This document was last updated on June 12, 2018
We may collect personal identification information (“Personal Data”) from Users in a variety of ways, including, but not limited to, when Users visit our site, register on the site, place an order, subscribe to the newsletter, respond to a survey, fill out a form, and in connection with other activities, services, features or resources we make available on our Site. Users may be asked for, as appropriate, name, email address, mailing address, phone number, credit card information. Users may, however, visit our Site anonymously. We will collect Personal Data from Users only if they voluntarily submit such information to us. Users can always refuse to supply Personal Data, except that it may prevent them from engaging in certain Site related activities.
Non-personal identification information
We may collect non-Personal Data about Users whenever they interact with our Site.

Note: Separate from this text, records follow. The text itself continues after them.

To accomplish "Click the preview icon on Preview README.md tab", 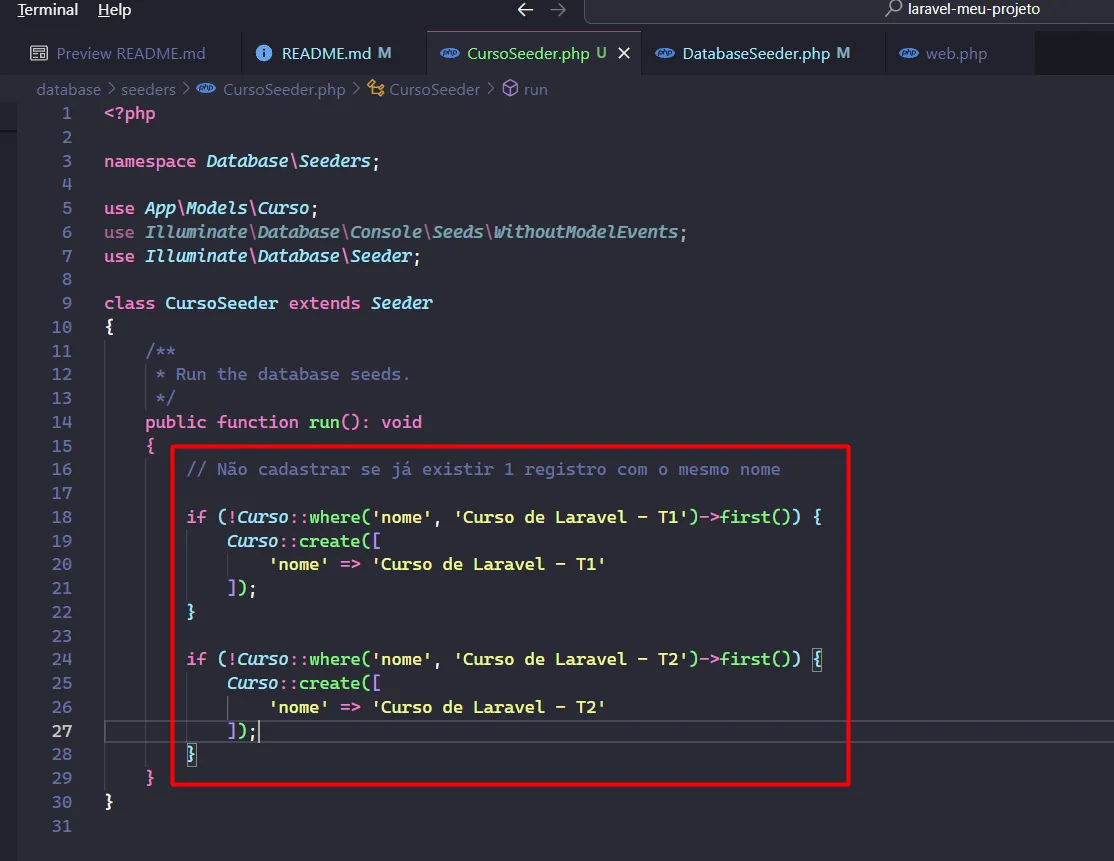I will (x=39, y=53).
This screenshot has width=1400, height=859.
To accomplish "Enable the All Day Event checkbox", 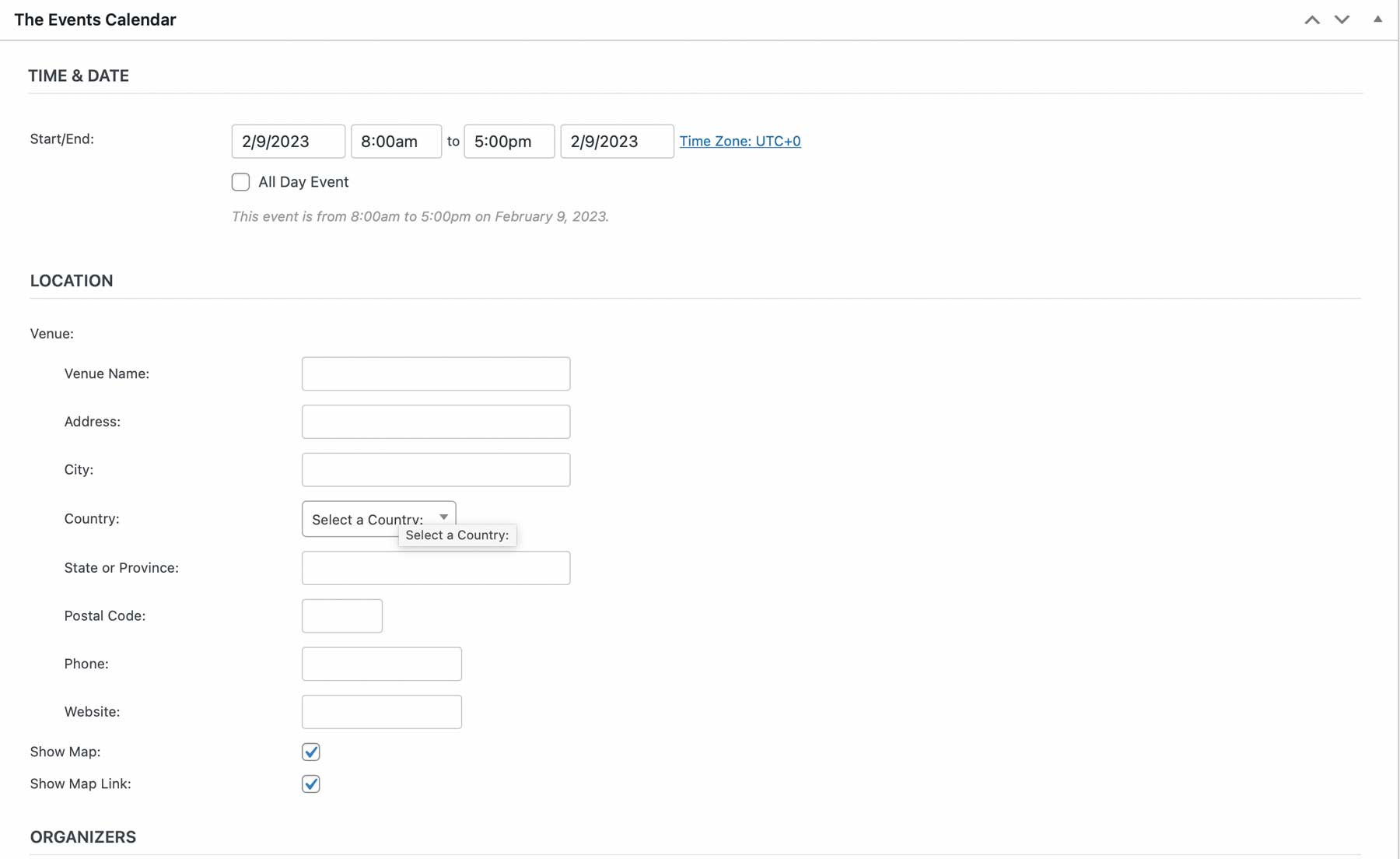I will coord(240,181).
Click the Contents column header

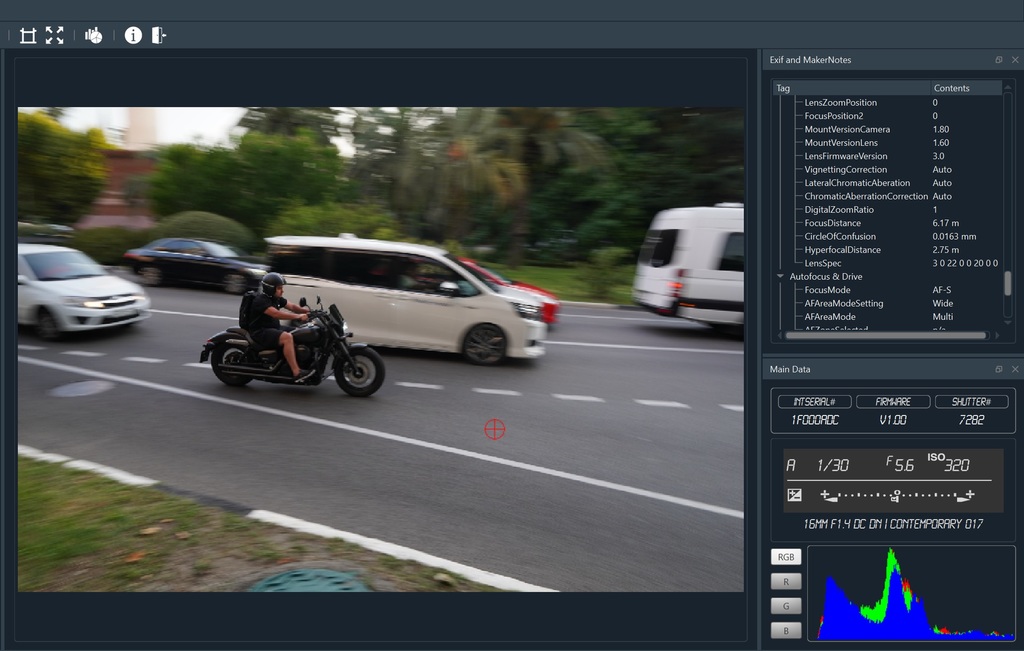(x=965, y=88)
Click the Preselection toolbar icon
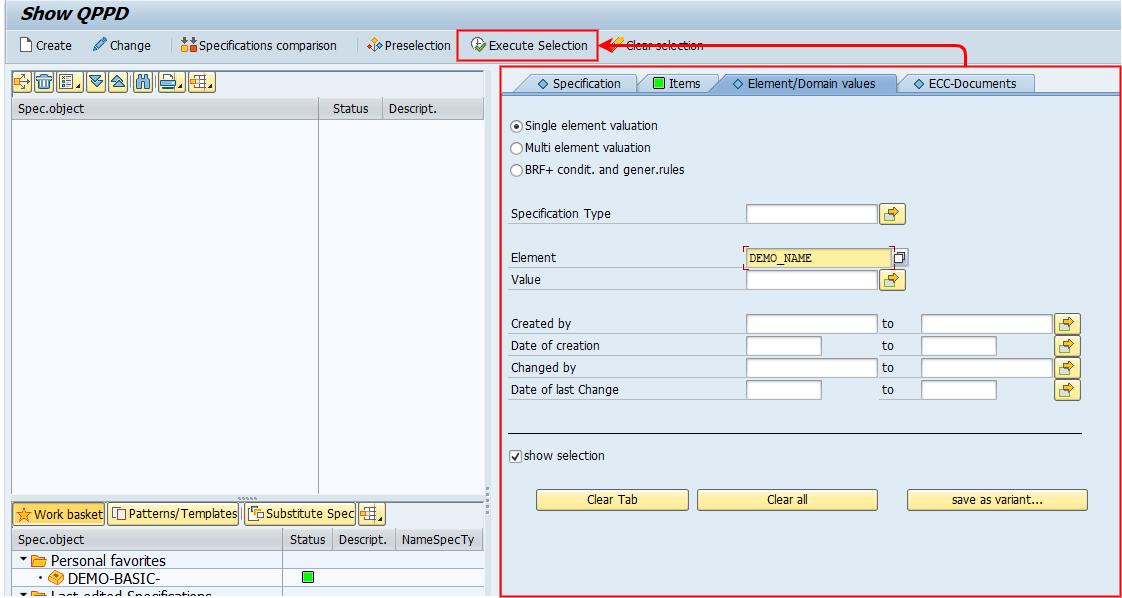The width and height of the screenshot is (1122, 598). (409, 45)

Non-personal identification information may include the browser name, the type of computer and technical information about Users means of connection to our Site, such as the operating system and the Internet service providers utilized and other similar information.
Web browser cookies
How we use collected information
We may collect and use Users personal information for the following purposes (“Purposes”):
- To improve customer service
- Information you provide helps us respond to your customer service requests and support needs more efficiently.
- To personalize user experience
- We may use information in the aggregate to understand how our Users as a group use the services and resources provided on our Site.
- To improve our Site
- We may use feedback you provide to improve our products and services.
- To process payments
- We may use the information Users provide about themselves when placing an order only to provide service to that order. We do not share this information with outside parties except to the extent necessary to provide the service.
- To run a promotion, contest, survey or other Site feature
- To send Users information they agreed to receive about topics we think will be of interest to them.
- To send periodic emails
- We may use the email address to send User information and updates pertaining to their order. It may also be used to respond to their inquiries, questions, and/or other requests. If User decides to opt-in to our mailing list, they will receive emails that may include company news, updates, related product or service information, etc. If at any time the User would like to unsubscribe from receiving future emails, we include detailed unsubscribe instructions at the bottom of each email or User may contact us via our Site.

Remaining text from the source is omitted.